Internet color codes
Memento employs the standard Internet color code to indicate colors.
Colors & their codes
Base 16 (hexadecimal) Math 101 for computer people
The code for each color is determined by how luminescent it is. Do you remember radix arithmetic from school? Radix (or base) 10 is for decimal values (0-9), base 2 for binary values (0-1), etc. Next most common are the bases that computers use in addition to binary. 2 binary digits in a row can represent values from 0-3, 3 digits show 0-7, 4 digits 0-15, and to represent colors for the Internet, we need to represent 256 colors, 0-255. For 256 colors, we'd need that many characters, but we don't have that many characters in our alphabet, so we use 2 characters for the color. Base 16 numbers can represent that 16 values, and 2 in a row, will give us 256 values (what we need) and they fit in a byte of storage, too! Recapping, if each digit took 4 bits & represent values 0-15, we can use a single character to make up those values if only we could represent all 16 values in the 4 bits.

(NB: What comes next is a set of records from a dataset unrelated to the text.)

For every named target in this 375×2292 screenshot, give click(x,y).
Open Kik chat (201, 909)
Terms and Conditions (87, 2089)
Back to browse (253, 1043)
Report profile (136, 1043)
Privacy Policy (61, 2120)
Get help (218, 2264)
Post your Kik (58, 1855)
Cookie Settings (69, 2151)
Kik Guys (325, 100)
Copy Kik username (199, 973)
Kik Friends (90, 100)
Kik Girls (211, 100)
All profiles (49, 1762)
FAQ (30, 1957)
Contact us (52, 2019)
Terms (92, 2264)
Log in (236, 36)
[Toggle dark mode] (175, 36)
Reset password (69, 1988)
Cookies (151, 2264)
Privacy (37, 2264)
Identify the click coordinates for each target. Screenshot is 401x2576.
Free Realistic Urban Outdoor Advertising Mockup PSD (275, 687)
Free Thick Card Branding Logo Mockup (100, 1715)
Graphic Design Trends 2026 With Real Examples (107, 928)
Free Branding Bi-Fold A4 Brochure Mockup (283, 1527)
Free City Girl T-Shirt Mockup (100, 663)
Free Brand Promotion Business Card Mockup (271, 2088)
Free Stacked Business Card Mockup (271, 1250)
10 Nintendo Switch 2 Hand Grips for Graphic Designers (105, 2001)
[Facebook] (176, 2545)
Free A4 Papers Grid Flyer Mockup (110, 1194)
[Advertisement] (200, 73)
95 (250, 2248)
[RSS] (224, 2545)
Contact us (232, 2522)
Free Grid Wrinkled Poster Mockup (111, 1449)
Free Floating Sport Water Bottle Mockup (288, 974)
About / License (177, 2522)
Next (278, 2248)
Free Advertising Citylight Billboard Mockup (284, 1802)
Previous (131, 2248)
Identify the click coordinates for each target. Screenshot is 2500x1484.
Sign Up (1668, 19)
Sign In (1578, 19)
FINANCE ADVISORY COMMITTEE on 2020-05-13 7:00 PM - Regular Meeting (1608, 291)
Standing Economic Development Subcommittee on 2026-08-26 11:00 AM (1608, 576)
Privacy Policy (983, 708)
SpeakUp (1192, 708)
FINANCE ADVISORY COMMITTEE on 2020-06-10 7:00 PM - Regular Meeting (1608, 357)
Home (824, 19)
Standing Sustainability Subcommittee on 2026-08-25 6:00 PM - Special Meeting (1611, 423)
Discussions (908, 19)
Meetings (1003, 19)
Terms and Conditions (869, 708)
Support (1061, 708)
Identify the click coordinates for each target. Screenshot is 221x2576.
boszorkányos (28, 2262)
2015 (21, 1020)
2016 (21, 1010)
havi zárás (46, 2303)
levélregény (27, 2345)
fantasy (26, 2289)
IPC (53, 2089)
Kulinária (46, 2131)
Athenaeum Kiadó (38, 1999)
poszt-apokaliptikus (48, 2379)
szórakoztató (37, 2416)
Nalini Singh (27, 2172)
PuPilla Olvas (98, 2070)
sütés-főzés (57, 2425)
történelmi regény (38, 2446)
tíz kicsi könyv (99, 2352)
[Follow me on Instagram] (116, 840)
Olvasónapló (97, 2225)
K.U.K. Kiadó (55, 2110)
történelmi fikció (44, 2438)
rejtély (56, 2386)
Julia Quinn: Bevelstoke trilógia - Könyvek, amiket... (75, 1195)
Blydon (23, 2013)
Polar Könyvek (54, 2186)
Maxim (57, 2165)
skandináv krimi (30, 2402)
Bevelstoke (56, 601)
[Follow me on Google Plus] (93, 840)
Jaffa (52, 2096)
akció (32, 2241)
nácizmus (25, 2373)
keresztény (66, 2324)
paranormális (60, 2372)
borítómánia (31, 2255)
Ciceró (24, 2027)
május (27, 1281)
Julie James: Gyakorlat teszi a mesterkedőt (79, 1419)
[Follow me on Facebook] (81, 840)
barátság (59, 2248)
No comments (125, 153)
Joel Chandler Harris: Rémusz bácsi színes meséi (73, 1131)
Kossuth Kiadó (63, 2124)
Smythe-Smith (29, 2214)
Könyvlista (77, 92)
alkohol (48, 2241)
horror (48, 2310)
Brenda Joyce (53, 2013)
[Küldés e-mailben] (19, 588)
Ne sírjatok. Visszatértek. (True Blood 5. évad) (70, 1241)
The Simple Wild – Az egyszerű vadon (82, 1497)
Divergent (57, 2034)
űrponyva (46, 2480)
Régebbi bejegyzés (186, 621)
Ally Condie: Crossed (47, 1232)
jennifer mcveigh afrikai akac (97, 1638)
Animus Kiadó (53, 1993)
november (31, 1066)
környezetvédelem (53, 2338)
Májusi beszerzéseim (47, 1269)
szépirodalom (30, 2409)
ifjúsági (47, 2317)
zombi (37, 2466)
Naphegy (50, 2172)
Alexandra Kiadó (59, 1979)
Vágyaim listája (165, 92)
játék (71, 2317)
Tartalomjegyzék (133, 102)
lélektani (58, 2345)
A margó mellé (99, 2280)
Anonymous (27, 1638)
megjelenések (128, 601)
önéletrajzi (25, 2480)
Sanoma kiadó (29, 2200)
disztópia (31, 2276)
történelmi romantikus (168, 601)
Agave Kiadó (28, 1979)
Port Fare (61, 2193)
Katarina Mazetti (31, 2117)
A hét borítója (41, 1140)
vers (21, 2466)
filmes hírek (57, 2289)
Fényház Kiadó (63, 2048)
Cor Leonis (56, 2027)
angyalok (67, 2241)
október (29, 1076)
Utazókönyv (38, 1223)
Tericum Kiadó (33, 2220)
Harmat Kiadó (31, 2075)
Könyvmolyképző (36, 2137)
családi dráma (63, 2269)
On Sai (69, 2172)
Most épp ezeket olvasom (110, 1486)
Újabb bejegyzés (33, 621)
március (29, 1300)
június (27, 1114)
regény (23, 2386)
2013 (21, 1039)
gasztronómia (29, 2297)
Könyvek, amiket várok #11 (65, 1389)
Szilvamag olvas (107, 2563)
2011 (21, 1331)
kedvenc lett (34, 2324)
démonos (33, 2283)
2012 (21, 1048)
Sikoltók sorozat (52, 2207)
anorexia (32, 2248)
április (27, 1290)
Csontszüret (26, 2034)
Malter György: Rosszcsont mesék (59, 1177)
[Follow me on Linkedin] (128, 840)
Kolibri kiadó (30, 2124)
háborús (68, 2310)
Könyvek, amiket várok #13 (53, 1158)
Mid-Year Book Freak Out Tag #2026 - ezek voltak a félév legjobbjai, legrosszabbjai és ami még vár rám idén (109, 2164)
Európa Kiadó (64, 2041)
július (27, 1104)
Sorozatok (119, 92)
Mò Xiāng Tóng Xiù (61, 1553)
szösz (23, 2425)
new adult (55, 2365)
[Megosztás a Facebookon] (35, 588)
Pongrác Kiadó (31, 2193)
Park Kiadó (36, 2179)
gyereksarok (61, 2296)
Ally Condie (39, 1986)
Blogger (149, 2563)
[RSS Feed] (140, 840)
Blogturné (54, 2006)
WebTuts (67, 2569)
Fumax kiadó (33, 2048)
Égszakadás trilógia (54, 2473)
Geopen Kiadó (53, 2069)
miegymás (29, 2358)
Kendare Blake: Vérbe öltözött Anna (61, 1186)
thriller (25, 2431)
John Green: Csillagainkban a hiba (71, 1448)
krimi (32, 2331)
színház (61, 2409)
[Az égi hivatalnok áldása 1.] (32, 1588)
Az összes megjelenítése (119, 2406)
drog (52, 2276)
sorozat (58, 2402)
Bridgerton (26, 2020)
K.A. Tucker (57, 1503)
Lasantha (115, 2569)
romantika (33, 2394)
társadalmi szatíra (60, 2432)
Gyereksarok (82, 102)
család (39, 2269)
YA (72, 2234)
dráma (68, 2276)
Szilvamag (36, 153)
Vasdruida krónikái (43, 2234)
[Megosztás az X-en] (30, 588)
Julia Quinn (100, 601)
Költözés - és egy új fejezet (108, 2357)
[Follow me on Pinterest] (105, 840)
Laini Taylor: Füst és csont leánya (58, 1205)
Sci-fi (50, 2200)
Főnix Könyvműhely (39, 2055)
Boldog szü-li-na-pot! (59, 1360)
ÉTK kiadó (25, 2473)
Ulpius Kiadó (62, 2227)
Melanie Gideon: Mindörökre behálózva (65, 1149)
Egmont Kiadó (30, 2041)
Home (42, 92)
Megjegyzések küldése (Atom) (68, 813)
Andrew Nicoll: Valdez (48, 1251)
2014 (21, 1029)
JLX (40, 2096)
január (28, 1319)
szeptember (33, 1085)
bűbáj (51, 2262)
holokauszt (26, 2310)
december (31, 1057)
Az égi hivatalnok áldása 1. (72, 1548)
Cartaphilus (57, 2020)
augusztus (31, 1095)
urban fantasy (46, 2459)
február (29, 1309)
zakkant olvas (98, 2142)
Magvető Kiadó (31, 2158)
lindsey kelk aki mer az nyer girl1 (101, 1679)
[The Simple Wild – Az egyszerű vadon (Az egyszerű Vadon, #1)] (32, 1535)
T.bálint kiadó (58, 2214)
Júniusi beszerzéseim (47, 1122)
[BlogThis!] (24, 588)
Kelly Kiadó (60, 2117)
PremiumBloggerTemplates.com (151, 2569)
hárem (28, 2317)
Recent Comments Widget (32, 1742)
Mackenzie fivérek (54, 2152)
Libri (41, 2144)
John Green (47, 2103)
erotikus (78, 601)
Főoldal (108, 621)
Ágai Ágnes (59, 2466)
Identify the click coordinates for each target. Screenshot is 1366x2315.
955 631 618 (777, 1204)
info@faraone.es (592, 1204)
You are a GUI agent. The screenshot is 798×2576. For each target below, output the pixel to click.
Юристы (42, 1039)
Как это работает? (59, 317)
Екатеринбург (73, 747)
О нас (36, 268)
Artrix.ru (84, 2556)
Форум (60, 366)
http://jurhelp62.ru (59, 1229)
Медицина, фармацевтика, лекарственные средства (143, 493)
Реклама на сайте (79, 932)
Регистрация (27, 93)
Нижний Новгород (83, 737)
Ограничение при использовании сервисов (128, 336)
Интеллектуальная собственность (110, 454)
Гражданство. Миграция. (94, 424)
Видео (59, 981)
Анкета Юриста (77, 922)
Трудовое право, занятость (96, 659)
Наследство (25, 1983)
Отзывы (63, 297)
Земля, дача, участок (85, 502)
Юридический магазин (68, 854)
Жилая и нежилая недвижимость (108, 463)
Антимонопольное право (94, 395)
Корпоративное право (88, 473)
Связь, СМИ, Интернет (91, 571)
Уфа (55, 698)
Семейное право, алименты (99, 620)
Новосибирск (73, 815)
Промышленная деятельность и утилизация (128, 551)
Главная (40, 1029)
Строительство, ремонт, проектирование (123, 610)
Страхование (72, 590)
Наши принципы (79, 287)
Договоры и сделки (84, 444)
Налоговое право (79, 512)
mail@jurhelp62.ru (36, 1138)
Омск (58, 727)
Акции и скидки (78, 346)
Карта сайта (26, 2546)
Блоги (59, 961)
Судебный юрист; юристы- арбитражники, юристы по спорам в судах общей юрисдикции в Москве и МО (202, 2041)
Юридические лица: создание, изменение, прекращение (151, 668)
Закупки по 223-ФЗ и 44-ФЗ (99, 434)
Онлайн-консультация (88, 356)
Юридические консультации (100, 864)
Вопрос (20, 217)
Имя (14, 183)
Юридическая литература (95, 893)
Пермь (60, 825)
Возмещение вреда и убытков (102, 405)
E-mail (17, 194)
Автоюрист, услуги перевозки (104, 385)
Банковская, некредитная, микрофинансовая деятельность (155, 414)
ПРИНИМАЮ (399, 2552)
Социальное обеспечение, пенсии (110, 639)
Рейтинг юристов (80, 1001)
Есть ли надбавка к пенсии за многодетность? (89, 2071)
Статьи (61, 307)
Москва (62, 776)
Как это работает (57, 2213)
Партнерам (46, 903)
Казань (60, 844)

So, we use the 10 decimal digits 0-9 and then start with A to represent 10-15, so A-F are the characters we need to represent one hexadecimal digit. To get to 256 -- with base 16 arithmetic (we can say hex for short), 16 times 16 gives us the 256 we need. So that would be hex 11 (1*16+1), and if A is 10, then B is 11, so 11 represents 16+1=17. Using # to indicate a numeric value is in hex is an Internet standard (for HTML, CSS, etc).
Making hex digits into colors
There are 256 levels of luminosity for each color (0-255). The code for Black is #000000 -- none of any of the colors, so black. The code for White is #FFFFFF, 255 for each of red, green, & blue. Halfway from 0-255 is 128 -- #80, as you might expect, so it means to show gray. For the other colors, check out that link above, see what colors match with which codes, and if you keep doing that for various colors, you'll get the hang of it.